(WHAT THE TASK ASKS) Can you write out the full post about Chris Cassone's Tea Party anthem, word for word, with every line in its original order?

‘Take Our Country Back’: Chris Cassone Tells the Story of His Tea Party Anthem
Posted on | March 11, 2012 | 6 Comments
Think back to where you were three years ago, in March 2009. President Obama had just been inaugurated. Nancy Pelosi was Speaker of the House, Harry Reid led a Senate majority of 59 Democrats, and they were in the process of ramming through Congress the $800 billion “stimulus” bill, the American Recovery and Reinvestment Act.
Where were you?
Chris Cassone was sitting at home, watching TV, trying to make sense of it, and growing increasingly worried about what was happening. Then one evening, while watching Glenn Beck on Fox News, Chris Cassone picked up his guitar and started “humming and strumming,” as he says. With a few minutes, he had the melody and words of a chorus, and then he began adding verses until he had a song:
Take it back! Take our country back.
Can’t you see that we’re under attack?
Draw a line in the sand
So they all understand
And our nation stays intact.
Take it back!
Little did he know how far that song would take him. Cassone first performed “Take Our Country Back” in public on March 21, 2009, at a Tea Party rally on the town square in Ridgefield, Connecticut. Then on April 15 — Tax Day 2009 — he performed it on “Fox & Friends,” and at three Tea Party rallies, in Hartford and New Haven, Conn., and Fishkill, N.Y. Here’s the video that Chris put together of his trip that day, featuring the studio recording of his song:
Eventually, “Take Our Country Back” carried Chris Cassone all the way to Washington, D.C., and the biggest Tea Party rally of them all, the 9-12 March on Washington, where he sang his song for a crowd numbering in the hundreds of thousands (the estimates are still in dispute) and a nationwide TV audience.

(GIVEN MATERIAL)
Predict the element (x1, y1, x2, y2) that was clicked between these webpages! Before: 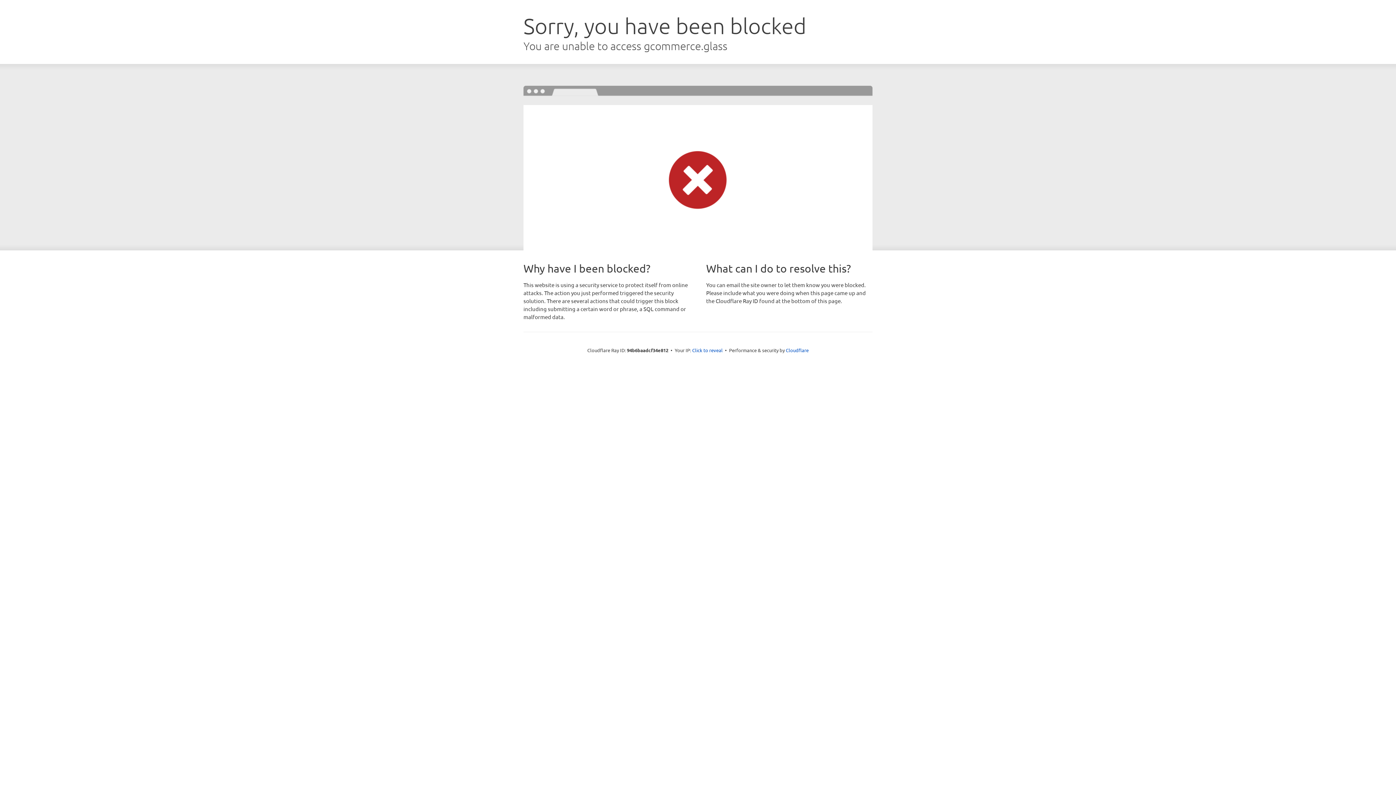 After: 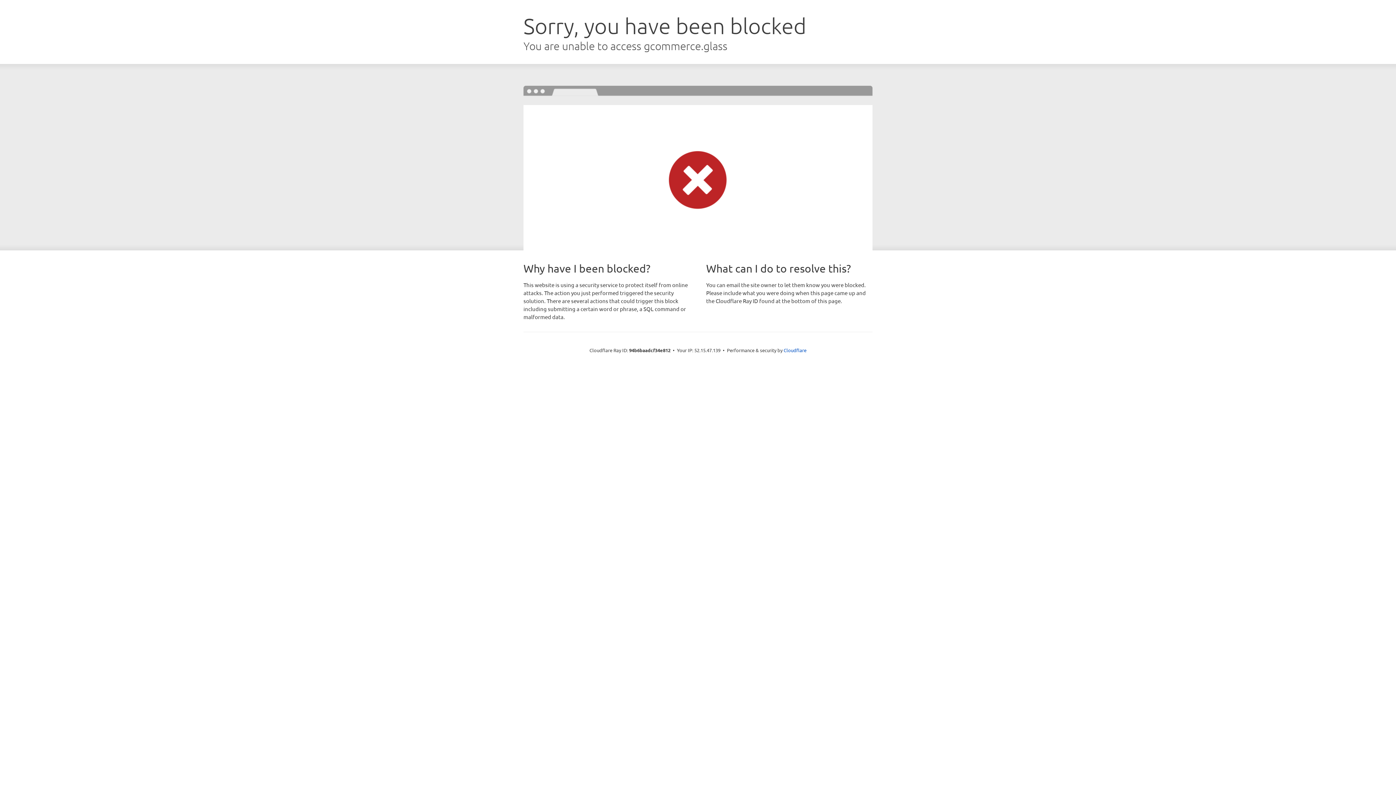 Action: label: Click to reveal bbox: (692, 346, 722, 353)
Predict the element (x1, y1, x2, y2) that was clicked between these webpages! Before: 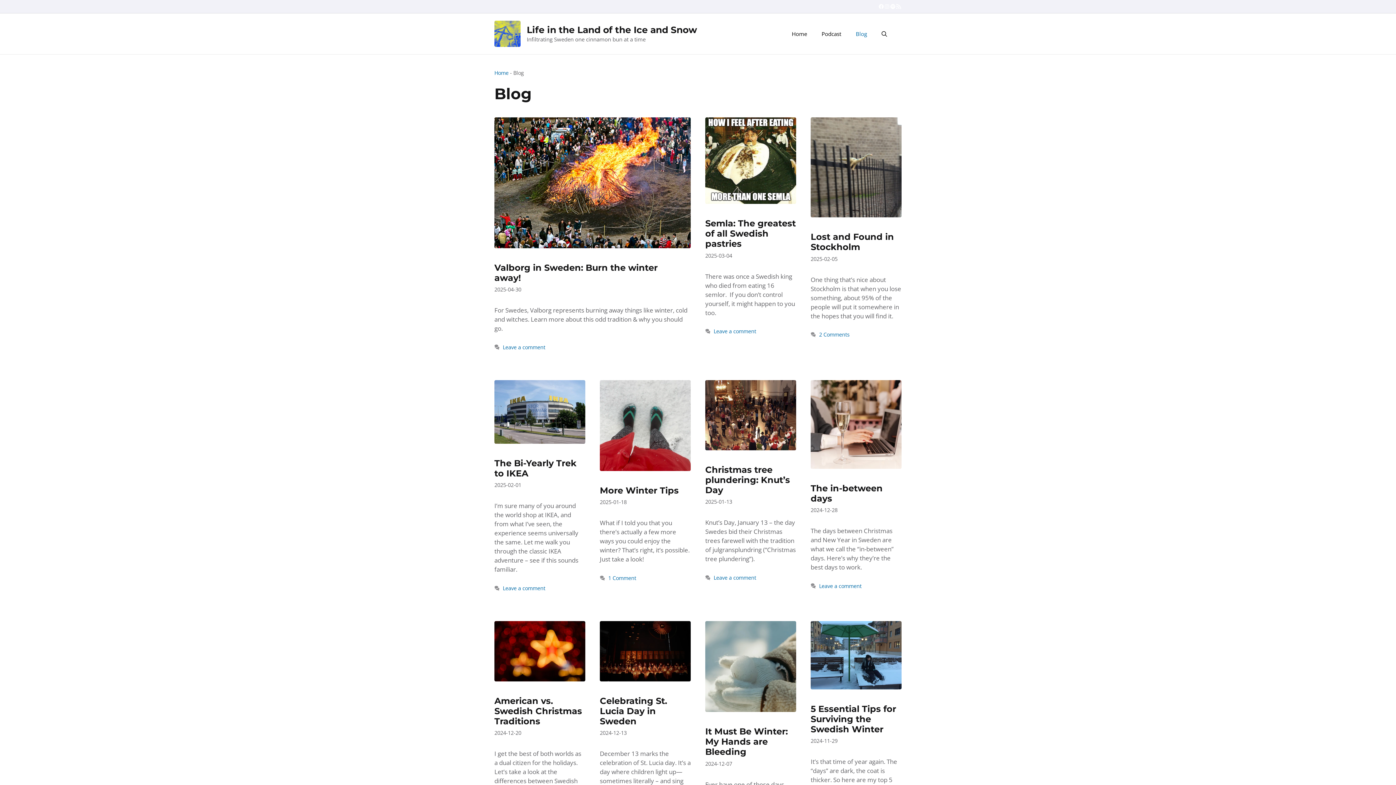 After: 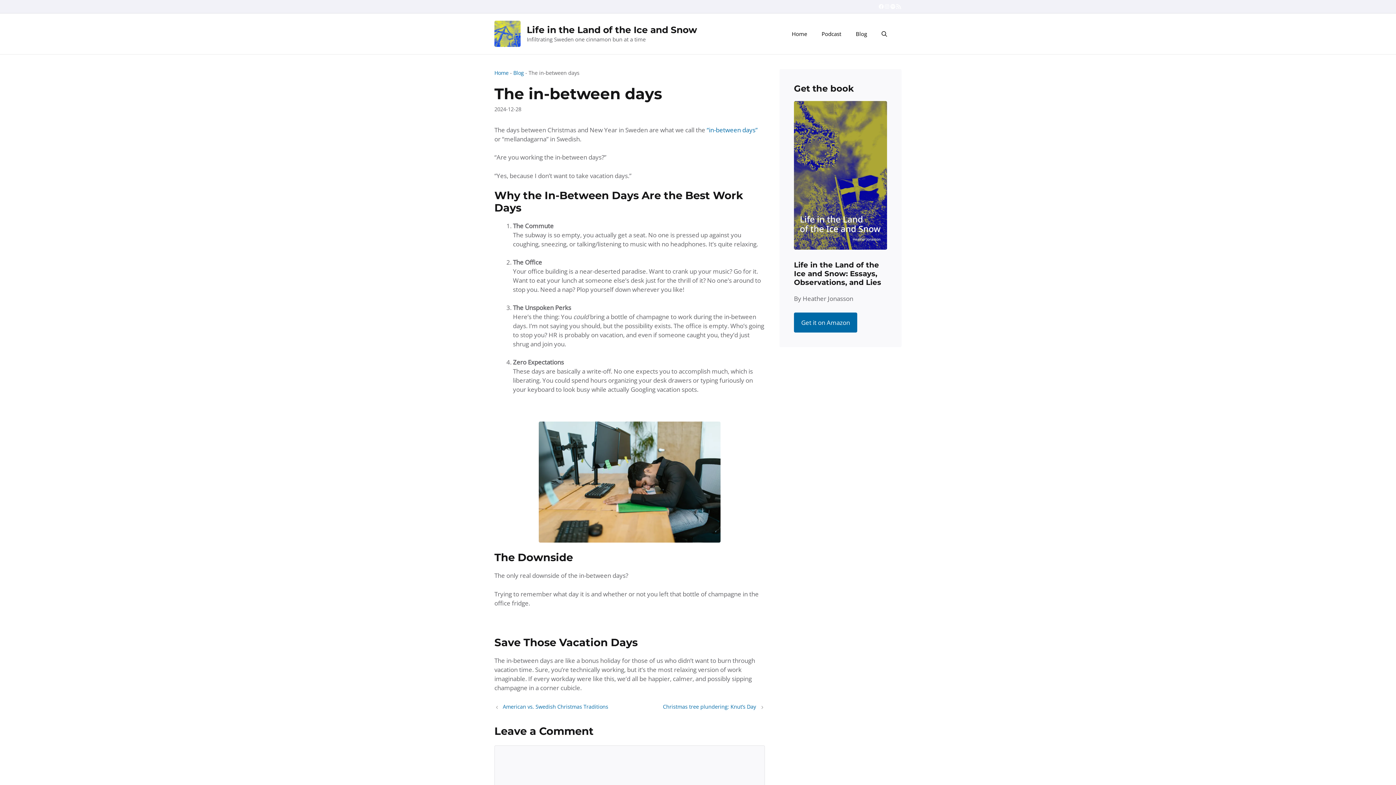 Action: bbox: (810, 462, 901, 470)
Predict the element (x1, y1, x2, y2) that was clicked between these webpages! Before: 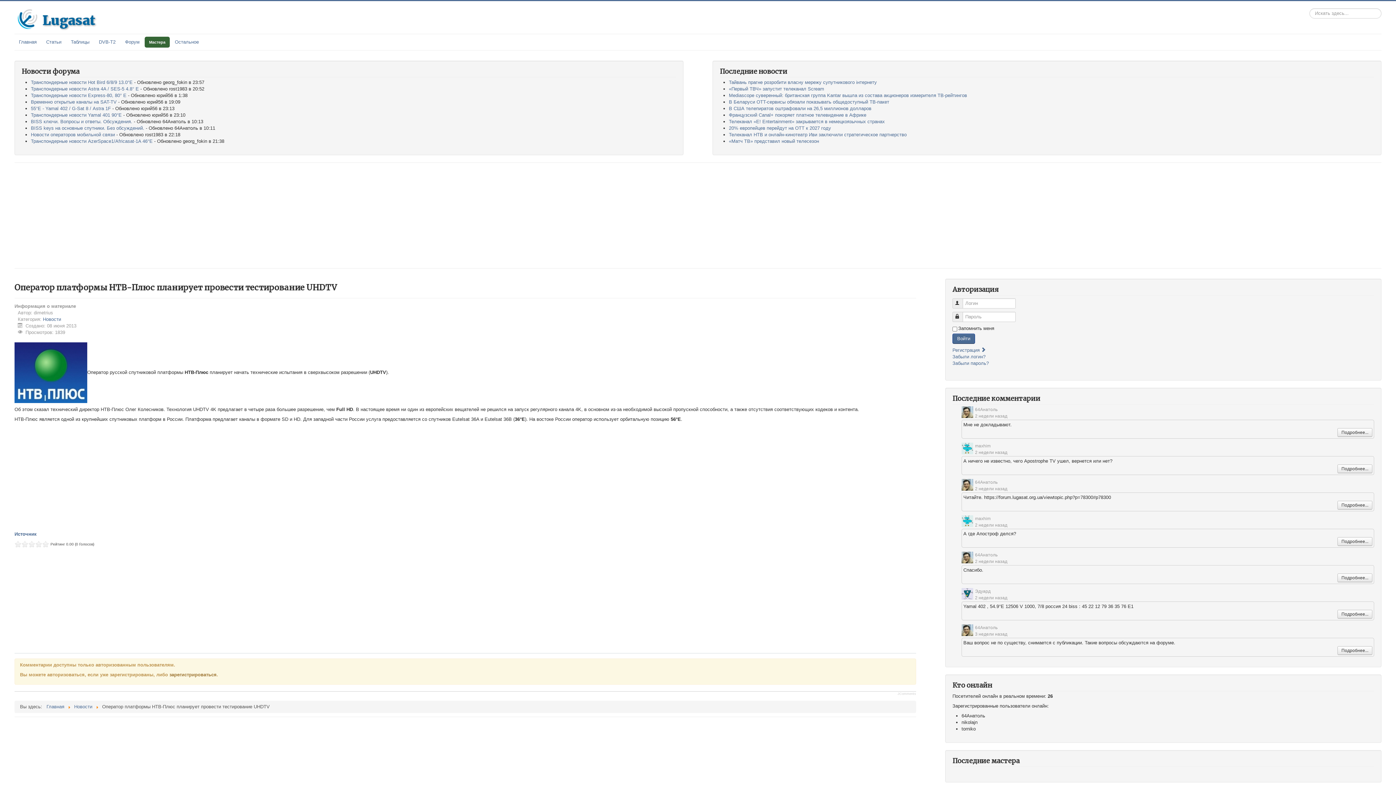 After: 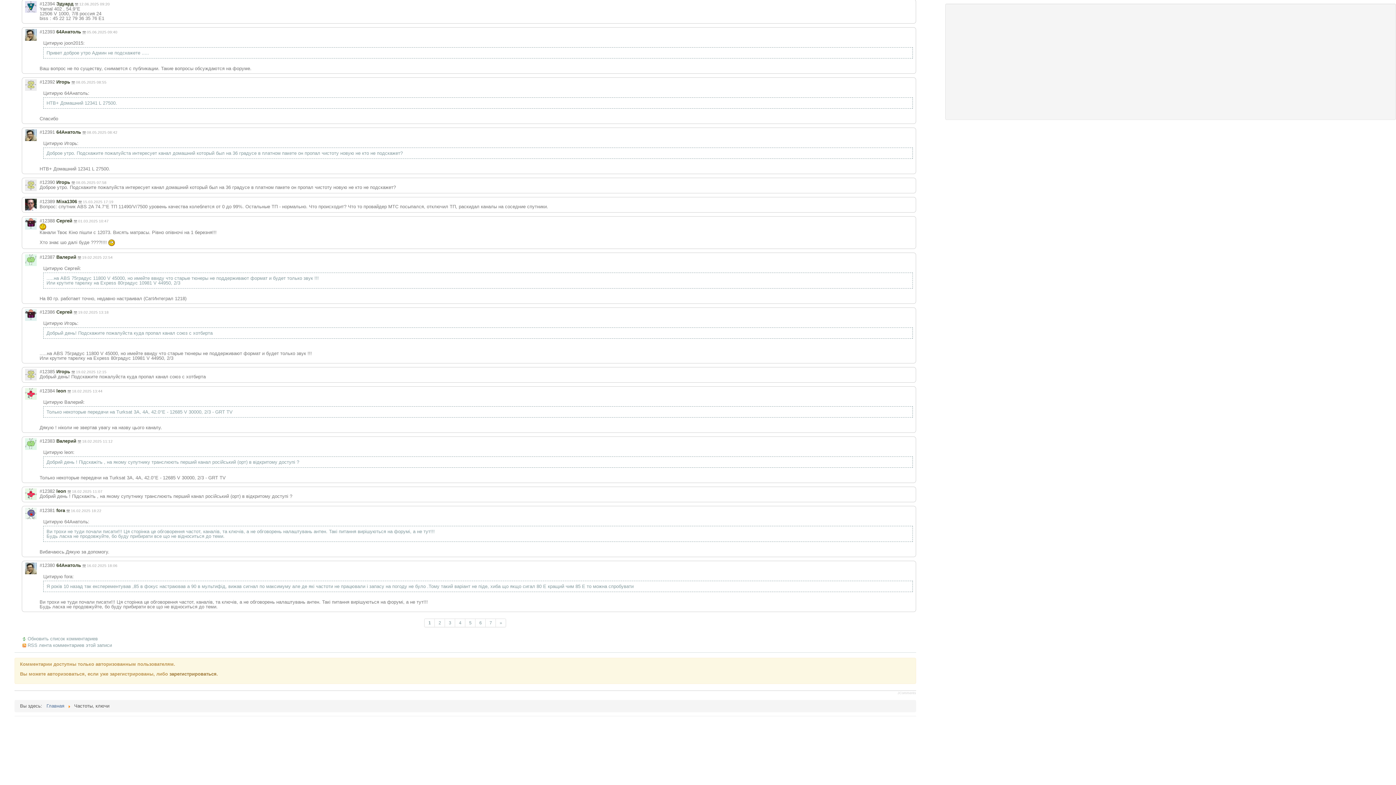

(EXERCISE SOLUTION)
‘Take Our Country Back’: Chris Cassone Tells the Story of His Tea Party Anthem
Posted on | March 11, 2012 | 6 Comments
Think back to where you were three years ago, in March 2009. President Obama had just been inaugurated. Nancy Pelosi was Speaker of the House, Harry Reid led a Senate majority of 59 Democrats, and they were in the process of ramming through Congress the $800 billion “stimulus” bill, the American Recovery and Reinvestment Act.
Where were you?
Chris Cassone was sitting at home, watching TV, trying to make sense of it, and growing increasingly worried about what was happening. Then one evening, while watching Glenn Beck on Fox News, Chris Cassone picked up his guitar and started “humming and strumming,” as he says. With a few minutes, he had the melody and words of a chorus, and then he began adding verses until he had a song:
Take it back! Take our country back.
Can’t you see that we’re under attack?
Draw a line in the sand
So they all understand
And our nation stays intact.
Take it back!
Little did he know how far that song would take him. Cassone first performed “Take Our Country Back” in public on March 21, 2009, at a Tea Party rally on the town square in Ridgefield, Connecticut. Then on April 15 — Tax Day 2009 — he performed it on “Fox & Friends,” and at three Tea Party rallies, in Hartford and New Haven, Conn., and Fishkill, N.Y. Here’s the video that Chris put together of his trip that day, featuring the studio recording of his song:
Eventually, “Take Our Country Back” carried Chris Cassone all the way to Washington, D.C., and the biggest Tea Party rally of them all, the 9-12 March on Washington, where he sang his song for a crowd numbering in the hundreds of thousands (the estimates are still in dispute) and a nationwide TV audience.